United States Court of Appeals, Fifth Circuit

September 7, 2017

CORNELIUS CAMPBELL BURGESS, Movant,
v.
FEDERAL DEPOSIT INSURANCE CORPORATION Respondent.

         Motion to Stay Order of Federal Deposit Insurance Corporation's Board of Directors Pending Final Decision on Petition for Review Nos. FDIC-14-0307e; FDIC-14-0308k.

          Before JONES, CLEMENT, and OWEN, Circuit Judges.

          PRISCILLA R. OWEN, Circuit Judge

         Cornelius Campbell Burgess, a director and former officer of Herring Bank (Bank), was investigated by the Federal Deposit Insurance Corporation (FDIC) for improper expense practices and misuse of bank property. An FDIC Administrative Law Judge (ALJ) conducted a hearing and issued recommended findings of fact and conclusions of law. The FDIC Board largely adopted the ALJ's recommendations and issued an order assessing a civil penalty against Burgess and requiring his withdrawal from the banking industry. Burgess sought review in this court and filed the instant motion to stay the FDIC's order while we consider his petition for review.
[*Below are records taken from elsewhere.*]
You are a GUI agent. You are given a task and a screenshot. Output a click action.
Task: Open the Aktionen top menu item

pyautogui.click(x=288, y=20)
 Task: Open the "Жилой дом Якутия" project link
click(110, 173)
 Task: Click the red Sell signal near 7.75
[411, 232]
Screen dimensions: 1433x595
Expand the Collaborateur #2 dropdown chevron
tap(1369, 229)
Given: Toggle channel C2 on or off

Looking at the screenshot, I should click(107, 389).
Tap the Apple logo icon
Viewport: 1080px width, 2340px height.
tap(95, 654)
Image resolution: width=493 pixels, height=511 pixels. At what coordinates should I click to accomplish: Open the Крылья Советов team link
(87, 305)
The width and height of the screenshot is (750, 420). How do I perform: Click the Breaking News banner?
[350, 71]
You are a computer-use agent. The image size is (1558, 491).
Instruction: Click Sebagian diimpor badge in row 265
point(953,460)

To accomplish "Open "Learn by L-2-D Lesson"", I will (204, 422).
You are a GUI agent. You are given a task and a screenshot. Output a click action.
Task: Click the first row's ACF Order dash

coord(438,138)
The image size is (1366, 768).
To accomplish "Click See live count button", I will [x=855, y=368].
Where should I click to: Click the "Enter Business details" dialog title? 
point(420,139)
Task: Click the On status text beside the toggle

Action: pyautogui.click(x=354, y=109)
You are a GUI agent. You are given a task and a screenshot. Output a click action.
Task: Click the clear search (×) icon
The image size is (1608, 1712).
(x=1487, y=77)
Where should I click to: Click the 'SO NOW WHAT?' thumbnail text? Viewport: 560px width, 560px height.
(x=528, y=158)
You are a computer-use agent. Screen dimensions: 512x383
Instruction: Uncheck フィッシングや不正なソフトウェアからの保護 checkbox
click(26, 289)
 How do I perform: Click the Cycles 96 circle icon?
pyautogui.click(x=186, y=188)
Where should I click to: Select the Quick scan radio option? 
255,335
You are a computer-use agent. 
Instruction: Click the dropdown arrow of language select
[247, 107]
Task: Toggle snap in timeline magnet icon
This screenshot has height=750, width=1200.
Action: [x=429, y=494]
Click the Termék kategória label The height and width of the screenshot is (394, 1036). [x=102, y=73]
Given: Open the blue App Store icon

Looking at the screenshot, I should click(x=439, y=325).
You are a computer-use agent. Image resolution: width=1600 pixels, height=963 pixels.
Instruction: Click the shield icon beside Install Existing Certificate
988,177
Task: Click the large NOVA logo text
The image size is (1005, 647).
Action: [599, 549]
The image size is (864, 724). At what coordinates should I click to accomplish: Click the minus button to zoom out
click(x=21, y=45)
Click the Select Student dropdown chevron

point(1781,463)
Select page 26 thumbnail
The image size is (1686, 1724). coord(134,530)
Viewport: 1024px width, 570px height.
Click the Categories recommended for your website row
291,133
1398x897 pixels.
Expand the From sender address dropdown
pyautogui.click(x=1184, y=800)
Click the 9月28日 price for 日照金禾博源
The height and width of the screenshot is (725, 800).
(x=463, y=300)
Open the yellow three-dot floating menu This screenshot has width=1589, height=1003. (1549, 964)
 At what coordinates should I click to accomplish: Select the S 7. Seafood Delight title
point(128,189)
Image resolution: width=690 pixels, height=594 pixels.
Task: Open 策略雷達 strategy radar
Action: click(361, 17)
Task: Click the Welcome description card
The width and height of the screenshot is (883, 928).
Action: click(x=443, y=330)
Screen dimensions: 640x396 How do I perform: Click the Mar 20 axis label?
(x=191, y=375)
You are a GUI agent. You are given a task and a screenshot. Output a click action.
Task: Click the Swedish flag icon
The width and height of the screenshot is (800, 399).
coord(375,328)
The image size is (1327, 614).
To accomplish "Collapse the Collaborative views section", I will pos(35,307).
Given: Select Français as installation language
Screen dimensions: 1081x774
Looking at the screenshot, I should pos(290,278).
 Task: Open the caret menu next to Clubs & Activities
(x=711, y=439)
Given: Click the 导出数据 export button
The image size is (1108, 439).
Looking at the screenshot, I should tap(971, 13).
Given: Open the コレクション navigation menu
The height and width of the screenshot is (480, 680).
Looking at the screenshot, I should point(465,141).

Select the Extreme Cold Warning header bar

He alleges, among other things, that the ALJ is an inferior "Officer of the United States" who holds his office in violation of the Appointments Clause.[1] For the following reasons, we grant Burgess's motion and stay the FDIC's order pending resolution of the merits of the petition or further order of this court.

         I

         A stay pending disposition of a petition for review of an agency action is discretionary, "not a matter of right."[2] To obtain a stay, Burgess must show: "(1) a likelihood of success on the merits; (2) that irreparable harm would occur if a stay is not granted; (3) that the potential harm to the movant outweighs the harm to the opposing party if a stay is not granted; and (4) that granting of the stay would serve the public interest."[3] This standard requires a "strong showing" that Burgess is likely to succeed on the merits of his petition for review, [4] not a "mere possibility of relief."[5]

         II

         The Appointments Clause of the United States Constitution divides federal government personnel into three categories: principal Officers, inferior Officers, and non-Officer employees. Principal Officers must be appointed by the President with "the Advice and Consent of the Senate."[6] Inferior Officers may be appointed by "the President alone, . . . the Courts of Law, or . . . the Heads of Departments."[7] Non-Officer employees are "lesser functionaries" in the government, and their appointment is not subject to this Clause.[8]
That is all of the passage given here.